Exercise aim: Please quote exactly the lines below from the line containing "Expand the Bonus section chevron" to the line containing "Task: Select the Top", both lines included, and nothing else.

-.-.-

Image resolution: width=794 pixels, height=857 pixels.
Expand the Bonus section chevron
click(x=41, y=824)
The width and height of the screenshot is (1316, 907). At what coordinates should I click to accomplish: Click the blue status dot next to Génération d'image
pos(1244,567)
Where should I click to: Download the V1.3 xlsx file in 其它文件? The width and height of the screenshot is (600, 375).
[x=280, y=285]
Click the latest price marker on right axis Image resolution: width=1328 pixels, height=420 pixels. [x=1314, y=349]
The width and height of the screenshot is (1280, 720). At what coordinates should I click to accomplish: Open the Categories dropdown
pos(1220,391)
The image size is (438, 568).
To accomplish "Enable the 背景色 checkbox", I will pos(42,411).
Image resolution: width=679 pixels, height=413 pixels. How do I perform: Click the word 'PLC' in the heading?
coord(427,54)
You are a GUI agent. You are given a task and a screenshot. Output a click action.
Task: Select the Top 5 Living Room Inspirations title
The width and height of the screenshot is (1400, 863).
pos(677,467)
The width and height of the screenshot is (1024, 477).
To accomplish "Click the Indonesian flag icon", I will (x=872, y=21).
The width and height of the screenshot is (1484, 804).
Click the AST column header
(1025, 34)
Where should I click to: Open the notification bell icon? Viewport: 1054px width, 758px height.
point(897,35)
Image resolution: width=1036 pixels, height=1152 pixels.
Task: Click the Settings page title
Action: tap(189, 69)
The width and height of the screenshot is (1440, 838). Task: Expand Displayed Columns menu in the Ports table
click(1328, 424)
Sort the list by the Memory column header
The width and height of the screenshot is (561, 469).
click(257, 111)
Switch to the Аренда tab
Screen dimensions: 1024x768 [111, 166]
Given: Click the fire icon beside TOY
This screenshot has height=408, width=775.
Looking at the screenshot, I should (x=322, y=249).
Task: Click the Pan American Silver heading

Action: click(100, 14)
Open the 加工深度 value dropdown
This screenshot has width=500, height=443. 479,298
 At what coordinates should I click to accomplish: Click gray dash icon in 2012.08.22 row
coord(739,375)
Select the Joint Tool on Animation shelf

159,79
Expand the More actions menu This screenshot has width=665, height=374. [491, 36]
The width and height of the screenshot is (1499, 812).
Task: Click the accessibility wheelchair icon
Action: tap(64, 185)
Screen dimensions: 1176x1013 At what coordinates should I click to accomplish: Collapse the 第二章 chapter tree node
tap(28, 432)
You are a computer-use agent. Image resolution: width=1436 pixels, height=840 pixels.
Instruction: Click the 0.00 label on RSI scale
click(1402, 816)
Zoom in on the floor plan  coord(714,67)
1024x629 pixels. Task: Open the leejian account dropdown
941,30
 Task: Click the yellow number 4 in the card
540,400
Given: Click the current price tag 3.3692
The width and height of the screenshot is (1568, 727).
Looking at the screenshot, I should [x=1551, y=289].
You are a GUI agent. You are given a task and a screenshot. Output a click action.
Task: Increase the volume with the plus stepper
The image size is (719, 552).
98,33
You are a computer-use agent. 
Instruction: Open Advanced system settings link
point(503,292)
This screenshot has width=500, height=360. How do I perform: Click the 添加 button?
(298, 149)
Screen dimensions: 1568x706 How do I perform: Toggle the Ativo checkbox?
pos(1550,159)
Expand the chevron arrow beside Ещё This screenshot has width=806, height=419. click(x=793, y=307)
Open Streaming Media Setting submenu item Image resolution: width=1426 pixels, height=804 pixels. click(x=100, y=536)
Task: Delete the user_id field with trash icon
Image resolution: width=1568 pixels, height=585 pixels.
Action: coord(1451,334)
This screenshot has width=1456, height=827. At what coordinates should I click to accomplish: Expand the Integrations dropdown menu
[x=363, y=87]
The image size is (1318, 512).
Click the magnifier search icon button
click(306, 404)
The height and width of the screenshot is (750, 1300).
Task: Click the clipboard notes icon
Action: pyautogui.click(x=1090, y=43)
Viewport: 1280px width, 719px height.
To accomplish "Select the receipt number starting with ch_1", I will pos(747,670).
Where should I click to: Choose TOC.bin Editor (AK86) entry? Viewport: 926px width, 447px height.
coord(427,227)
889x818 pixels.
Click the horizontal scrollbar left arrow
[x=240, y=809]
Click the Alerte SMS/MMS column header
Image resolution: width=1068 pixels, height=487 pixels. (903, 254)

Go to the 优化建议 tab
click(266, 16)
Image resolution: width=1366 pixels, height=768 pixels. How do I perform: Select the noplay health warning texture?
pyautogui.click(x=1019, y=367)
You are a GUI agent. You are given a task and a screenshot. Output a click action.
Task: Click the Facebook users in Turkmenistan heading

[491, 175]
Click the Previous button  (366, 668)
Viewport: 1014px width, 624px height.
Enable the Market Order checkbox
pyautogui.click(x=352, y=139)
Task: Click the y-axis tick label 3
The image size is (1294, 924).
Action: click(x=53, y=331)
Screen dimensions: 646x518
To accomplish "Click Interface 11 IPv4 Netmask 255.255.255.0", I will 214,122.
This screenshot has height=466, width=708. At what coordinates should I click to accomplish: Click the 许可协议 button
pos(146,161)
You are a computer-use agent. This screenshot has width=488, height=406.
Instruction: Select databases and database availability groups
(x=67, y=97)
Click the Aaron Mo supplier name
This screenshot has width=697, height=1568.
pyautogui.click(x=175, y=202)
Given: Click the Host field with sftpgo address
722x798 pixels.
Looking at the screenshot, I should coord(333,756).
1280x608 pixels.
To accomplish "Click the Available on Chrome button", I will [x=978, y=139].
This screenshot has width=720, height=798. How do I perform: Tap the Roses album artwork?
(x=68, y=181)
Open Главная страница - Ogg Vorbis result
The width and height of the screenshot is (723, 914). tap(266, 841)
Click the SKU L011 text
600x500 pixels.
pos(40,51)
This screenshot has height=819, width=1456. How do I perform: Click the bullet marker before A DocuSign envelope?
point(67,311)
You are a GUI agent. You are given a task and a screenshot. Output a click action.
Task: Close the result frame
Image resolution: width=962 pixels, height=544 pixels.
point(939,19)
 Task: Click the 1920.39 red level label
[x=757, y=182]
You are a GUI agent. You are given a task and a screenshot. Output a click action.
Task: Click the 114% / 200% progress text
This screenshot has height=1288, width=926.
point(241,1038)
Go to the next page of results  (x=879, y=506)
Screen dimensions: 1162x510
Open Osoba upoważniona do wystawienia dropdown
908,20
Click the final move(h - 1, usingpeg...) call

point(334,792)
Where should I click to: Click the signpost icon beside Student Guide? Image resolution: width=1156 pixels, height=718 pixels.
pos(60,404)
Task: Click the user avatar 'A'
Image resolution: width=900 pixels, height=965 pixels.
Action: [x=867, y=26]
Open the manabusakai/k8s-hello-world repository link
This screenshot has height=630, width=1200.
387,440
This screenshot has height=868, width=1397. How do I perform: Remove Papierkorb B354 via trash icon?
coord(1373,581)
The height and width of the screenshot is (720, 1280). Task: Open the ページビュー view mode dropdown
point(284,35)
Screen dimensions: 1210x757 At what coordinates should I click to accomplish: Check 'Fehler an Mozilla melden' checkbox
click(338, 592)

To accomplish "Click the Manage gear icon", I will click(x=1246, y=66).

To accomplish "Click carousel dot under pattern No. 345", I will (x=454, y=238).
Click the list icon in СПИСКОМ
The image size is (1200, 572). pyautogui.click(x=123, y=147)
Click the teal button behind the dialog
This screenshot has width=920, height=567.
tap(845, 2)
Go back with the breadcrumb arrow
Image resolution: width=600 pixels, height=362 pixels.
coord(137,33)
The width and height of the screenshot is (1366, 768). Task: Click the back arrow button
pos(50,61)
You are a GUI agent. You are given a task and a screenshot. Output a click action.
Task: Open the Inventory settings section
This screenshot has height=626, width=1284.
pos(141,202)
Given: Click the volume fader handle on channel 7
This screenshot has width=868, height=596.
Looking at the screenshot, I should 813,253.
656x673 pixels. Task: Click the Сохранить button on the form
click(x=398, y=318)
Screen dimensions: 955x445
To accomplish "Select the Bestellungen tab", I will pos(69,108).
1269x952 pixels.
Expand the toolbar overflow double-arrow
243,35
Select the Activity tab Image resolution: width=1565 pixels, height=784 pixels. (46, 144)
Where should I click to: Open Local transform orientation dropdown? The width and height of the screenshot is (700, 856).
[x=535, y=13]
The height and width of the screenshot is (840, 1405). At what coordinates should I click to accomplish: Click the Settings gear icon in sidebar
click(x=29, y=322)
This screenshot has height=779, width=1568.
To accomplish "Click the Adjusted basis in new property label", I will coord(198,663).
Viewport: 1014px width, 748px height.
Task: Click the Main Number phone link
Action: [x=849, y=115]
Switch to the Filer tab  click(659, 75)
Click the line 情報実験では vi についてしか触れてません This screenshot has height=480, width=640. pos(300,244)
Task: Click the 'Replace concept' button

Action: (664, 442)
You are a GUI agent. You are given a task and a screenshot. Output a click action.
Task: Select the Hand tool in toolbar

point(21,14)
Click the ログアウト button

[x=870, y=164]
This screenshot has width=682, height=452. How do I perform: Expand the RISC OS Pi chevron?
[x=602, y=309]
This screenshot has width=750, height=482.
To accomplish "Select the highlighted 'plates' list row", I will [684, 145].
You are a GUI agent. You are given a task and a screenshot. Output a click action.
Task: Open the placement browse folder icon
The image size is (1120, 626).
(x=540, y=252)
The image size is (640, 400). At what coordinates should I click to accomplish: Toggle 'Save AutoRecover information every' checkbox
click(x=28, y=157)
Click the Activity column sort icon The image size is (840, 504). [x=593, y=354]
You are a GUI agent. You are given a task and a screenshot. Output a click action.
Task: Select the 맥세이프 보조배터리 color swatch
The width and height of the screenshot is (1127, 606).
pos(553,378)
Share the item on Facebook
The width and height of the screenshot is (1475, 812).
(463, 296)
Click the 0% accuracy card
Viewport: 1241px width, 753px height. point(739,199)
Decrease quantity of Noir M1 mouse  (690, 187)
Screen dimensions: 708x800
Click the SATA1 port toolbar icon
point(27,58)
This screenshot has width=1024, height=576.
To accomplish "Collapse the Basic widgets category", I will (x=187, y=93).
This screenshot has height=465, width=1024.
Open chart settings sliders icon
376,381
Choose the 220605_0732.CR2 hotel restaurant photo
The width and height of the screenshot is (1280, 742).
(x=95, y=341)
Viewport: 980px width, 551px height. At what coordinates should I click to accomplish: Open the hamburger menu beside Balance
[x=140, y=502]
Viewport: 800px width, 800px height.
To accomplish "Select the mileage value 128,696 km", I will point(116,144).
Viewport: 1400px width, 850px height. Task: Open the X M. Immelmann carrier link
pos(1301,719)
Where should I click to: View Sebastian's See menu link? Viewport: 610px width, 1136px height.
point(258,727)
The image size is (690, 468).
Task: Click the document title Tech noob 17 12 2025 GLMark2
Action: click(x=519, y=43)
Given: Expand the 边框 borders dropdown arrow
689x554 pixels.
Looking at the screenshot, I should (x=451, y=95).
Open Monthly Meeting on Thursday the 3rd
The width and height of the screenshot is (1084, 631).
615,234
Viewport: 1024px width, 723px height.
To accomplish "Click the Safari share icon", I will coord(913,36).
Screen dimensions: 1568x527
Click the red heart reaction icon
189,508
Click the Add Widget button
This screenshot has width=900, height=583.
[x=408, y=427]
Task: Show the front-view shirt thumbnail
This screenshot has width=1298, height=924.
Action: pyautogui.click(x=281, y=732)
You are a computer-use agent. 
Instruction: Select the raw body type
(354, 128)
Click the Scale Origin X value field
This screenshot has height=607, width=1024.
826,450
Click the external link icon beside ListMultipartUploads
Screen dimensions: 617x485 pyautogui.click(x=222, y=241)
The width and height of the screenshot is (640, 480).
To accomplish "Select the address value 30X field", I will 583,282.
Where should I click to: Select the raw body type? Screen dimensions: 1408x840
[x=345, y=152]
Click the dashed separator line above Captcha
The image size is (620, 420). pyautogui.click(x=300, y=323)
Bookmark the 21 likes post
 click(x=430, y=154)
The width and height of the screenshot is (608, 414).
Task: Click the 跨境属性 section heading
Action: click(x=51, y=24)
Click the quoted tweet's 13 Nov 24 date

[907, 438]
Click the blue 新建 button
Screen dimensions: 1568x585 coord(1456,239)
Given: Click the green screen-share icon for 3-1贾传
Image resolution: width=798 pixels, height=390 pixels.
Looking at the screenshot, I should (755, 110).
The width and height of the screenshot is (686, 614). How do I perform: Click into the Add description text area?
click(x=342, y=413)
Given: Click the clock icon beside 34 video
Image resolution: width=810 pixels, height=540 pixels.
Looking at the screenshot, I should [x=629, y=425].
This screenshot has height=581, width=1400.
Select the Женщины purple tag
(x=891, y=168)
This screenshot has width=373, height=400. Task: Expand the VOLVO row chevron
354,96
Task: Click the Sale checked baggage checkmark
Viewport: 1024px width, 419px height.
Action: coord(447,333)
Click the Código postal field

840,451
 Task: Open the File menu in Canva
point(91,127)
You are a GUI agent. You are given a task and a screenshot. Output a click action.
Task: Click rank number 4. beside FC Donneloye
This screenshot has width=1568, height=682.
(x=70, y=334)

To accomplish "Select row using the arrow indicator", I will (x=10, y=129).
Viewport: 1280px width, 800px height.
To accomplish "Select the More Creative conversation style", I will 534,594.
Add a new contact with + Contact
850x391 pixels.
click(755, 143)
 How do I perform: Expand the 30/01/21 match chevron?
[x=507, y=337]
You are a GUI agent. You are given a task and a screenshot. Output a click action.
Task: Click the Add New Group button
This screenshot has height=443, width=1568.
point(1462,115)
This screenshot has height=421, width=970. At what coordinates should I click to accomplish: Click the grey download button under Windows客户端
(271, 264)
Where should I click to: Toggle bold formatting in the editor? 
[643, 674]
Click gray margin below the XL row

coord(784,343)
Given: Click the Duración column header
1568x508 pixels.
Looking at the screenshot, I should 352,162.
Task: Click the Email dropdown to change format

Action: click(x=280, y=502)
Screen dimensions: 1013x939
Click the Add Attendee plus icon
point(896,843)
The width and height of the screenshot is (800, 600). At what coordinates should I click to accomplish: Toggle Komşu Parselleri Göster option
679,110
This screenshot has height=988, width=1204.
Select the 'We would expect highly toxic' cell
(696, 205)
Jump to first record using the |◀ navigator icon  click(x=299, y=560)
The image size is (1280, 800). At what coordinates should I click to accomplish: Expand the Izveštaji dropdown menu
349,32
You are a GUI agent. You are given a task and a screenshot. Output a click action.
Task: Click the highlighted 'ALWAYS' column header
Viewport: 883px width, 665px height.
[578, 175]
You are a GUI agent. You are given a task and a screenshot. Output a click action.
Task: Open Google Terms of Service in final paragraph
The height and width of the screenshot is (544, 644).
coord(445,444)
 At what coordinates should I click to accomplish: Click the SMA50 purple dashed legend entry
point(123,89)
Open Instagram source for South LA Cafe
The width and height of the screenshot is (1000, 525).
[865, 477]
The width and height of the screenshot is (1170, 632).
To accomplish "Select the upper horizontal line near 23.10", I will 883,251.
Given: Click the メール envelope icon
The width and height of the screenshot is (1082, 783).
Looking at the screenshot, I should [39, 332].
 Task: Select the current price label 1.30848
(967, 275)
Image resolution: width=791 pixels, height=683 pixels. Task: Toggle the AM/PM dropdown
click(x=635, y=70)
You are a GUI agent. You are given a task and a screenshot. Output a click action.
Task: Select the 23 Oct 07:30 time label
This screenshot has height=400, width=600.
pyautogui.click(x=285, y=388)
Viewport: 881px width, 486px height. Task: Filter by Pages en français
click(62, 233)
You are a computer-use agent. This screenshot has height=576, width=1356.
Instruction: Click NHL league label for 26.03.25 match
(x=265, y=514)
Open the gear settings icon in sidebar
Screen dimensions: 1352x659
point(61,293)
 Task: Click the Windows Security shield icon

-.-.-

Response:
Expand the Bonus section chevron
click(x=41, y=824)
The width and height of the screenshot is (1316, 907). At what coordinates should I click to accomplish: Click the blue status dot next to Génération d'image
pos(1244,567)
Where should I click to: Download the V1.3 xlsx file in 其它文件? The width and height of the screenshot is (600, 375).
[x=280, y=285]
Click the latest price marker on right axis Image resolution: width=1328 pixels, height=420 pixels. [x=1314, y=349]
The width and height of the screenshot is (1280, 720). At what coordinates should I click to accomplish: Open the Categories dropdown
pos(1220,391)
The image size is (438, 568).
To accomplish "Enable the 背景色 checkbox", I will pos(42,411).
Image resolution: width=679 pixels, height=413 pixels. How do I perform: Click the word 'PLC' in the heading?
coord(427,54)
You are a GUI agent. You are given a task and a screenshot. Output a click action.
Task: Select the Top 5 Living Room Inspirations title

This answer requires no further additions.